══ Material provided

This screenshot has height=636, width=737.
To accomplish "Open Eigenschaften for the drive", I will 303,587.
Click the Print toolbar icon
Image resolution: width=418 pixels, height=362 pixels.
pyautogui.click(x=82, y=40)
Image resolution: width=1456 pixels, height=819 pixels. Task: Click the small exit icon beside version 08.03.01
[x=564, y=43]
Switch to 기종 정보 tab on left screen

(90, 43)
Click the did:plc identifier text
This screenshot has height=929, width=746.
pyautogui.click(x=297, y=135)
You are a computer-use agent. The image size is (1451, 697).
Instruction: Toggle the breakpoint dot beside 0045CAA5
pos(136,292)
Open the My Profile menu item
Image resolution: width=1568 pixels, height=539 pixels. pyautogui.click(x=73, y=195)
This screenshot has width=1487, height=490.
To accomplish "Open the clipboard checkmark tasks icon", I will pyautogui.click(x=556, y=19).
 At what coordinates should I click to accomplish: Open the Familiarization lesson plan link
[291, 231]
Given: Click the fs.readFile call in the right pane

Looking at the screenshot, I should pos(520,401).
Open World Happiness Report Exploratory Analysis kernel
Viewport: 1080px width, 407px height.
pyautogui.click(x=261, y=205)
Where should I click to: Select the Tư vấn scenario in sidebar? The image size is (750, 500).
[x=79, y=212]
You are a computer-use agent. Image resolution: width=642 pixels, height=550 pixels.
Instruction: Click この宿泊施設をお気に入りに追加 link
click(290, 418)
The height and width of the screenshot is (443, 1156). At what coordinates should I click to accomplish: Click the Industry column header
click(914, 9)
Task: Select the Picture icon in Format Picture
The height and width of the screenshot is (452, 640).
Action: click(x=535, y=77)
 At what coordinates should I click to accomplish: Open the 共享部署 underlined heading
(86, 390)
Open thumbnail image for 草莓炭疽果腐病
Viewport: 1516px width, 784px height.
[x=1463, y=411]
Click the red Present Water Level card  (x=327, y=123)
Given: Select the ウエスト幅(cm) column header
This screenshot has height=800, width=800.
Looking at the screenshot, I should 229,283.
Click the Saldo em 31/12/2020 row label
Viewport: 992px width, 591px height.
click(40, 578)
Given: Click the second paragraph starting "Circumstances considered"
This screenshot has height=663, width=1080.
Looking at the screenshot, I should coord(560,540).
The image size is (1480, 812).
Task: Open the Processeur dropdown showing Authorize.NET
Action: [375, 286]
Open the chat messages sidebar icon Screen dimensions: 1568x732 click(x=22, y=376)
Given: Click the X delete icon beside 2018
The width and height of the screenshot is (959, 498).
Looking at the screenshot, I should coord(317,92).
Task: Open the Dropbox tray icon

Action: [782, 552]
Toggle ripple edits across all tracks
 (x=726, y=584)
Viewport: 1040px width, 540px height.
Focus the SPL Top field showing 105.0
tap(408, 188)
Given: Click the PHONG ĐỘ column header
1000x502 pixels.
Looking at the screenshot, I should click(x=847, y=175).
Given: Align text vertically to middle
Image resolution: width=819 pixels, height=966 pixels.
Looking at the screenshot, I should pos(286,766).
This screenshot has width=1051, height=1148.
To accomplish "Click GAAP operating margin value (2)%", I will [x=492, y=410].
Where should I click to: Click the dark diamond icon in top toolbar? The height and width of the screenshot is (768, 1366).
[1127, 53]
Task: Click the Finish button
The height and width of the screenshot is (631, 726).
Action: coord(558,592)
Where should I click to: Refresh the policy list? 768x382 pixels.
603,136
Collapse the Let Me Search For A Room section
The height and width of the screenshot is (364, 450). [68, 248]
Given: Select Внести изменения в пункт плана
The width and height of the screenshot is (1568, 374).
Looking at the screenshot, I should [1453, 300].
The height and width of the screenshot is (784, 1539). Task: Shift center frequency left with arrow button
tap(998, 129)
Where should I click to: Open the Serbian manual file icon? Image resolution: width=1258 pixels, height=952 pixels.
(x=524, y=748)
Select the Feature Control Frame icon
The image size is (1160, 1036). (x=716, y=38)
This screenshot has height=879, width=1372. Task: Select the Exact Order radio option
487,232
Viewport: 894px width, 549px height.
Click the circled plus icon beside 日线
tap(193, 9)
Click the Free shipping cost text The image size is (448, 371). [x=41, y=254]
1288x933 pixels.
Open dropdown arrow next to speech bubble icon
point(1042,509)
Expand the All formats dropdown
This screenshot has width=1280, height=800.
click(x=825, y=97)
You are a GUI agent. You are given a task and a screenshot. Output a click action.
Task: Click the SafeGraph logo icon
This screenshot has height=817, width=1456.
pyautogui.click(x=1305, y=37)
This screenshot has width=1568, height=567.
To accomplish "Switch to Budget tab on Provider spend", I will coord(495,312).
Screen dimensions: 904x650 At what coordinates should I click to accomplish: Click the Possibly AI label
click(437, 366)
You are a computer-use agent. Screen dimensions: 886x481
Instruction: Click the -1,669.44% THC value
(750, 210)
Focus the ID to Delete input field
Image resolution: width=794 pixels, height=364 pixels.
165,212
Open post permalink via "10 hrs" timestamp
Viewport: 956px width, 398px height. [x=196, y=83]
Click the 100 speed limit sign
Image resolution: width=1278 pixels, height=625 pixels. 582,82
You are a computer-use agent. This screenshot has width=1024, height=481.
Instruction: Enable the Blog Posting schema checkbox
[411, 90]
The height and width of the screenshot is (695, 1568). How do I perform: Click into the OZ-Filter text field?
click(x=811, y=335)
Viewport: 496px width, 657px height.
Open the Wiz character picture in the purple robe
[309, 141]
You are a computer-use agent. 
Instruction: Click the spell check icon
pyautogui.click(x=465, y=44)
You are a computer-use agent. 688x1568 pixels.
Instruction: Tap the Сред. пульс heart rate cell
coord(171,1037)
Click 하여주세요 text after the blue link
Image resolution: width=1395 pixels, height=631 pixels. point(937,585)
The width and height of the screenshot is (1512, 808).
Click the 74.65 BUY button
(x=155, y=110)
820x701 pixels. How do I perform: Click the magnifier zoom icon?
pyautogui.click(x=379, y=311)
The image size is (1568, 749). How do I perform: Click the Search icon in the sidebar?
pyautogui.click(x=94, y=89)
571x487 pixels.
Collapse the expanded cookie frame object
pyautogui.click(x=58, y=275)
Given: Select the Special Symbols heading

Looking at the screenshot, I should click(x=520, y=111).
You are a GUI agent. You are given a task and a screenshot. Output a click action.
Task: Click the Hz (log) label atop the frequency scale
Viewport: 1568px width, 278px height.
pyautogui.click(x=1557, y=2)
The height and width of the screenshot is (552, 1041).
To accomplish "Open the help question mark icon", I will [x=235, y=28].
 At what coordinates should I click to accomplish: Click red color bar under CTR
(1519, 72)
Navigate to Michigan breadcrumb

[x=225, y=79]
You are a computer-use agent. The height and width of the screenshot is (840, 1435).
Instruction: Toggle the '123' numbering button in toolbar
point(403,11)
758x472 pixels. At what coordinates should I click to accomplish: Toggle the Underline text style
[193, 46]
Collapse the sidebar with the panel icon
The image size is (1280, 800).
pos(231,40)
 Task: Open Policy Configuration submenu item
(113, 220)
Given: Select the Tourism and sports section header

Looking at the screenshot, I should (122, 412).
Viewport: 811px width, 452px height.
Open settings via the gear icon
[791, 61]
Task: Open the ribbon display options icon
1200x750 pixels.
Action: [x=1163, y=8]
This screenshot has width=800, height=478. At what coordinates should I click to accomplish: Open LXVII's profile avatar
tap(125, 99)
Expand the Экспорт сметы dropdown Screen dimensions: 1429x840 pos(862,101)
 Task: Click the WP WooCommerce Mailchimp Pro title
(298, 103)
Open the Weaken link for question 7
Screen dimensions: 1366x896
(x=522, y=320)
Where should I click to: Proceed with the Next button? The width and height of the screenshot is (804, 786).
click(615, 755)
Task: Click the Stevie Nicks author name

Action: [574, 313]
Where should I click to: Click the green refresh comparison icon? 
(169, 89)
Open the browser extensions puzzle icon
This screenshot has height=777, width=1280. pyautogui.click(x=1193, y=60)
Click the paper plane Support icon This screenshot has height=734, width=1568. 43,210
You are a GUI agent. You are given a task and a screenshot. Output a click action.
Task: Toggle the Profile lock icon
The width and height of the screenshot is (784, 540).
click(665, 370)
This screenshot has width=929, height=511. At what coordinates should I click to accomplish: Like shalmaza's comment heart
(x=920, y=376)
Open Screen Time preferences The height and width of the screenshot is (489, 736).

════

● **What the task asks**:
Please transcribe only the lines in the records above running from the line that has "Task: Open the ribbon display options icon" through the line that has "Open the Weaken link for question 7", both included, exactly as they appear.

● **Finished task**:
Task: Open the ribbon display options icon
1200x750 pixels.
Action: [x=1163, y=8]
This screenshot has width=800, height=478. At what coordinates should I click to accomplish: Open LXVII's profile avatar
tap(125, 99)
Expand the Экспорт сметы dropdown Screen dimensions: 1429x840 pos(862,101)
 Task: Click the WP WooCommerce Mailchimp Pro title
(298, 103)
Open the Weaken link for question 7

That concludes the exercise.